January 06, 2003 (The Editor’s Desk is updated each business day.)

ECI and Medicare payments

Since the mid-1980s, the BLS Employment Cost Index (ECI), a quarterly measure of the rate of change in employer costs for wages and benefits, has been used as an input to annual adjustments in Medicare payments to service providers.

Percent accounted for by ECI data, of input price index used to determine allowable increases in Medicare payments for charges for various medical services
[Chart data—TXT]

ECI data are used as part of a process to determine allowable increases in payments to hospitals, skilled nursing facilities, home healthcare organizations, physicians, and other healthcare providers under Medicare’s Prospective Payment Systems (PPS). 

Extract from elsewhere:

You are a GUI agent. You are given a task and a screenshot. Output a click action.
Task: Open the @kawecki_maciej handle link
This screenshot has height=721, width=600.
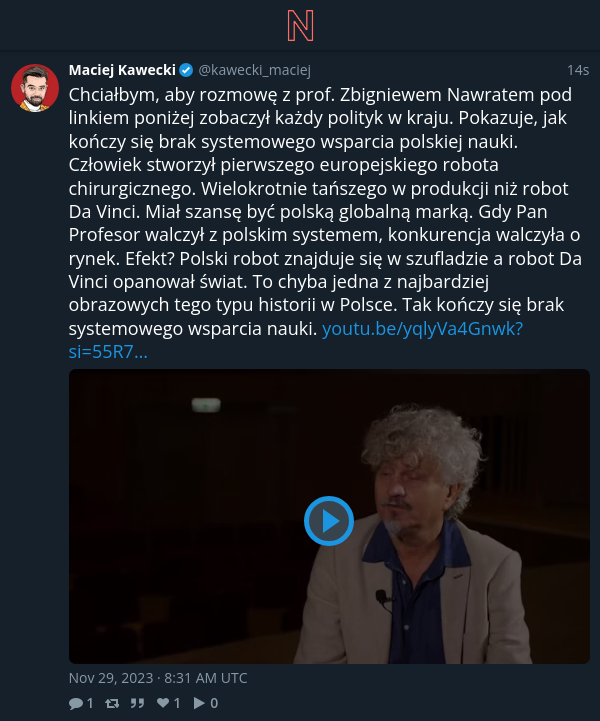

The PPS designates the level of payment for Medicare-covered services, based on the diagnosis and geographic location of care. Such payments are adjusted annually based on a number of factors, including changes in compensation for medical and related personnel. ECI data are used for many of these compensation changes.

ECI data account for about 71 percent of the input price index used to determine allowable increases in payments for hospital charges. For skilled nursing facilities, the comparable figure is 69 percent, and for home healthcare charges, it is 78 percent.

ECI data are from the BLS Employment Cost Trends program. Additional information is available from "Using the Employment Cost Index to adjust Medicare payments" by Albert E. Schwenk and William J. Wiatrowski, in the October 2002 issue of Monthly Labor Review.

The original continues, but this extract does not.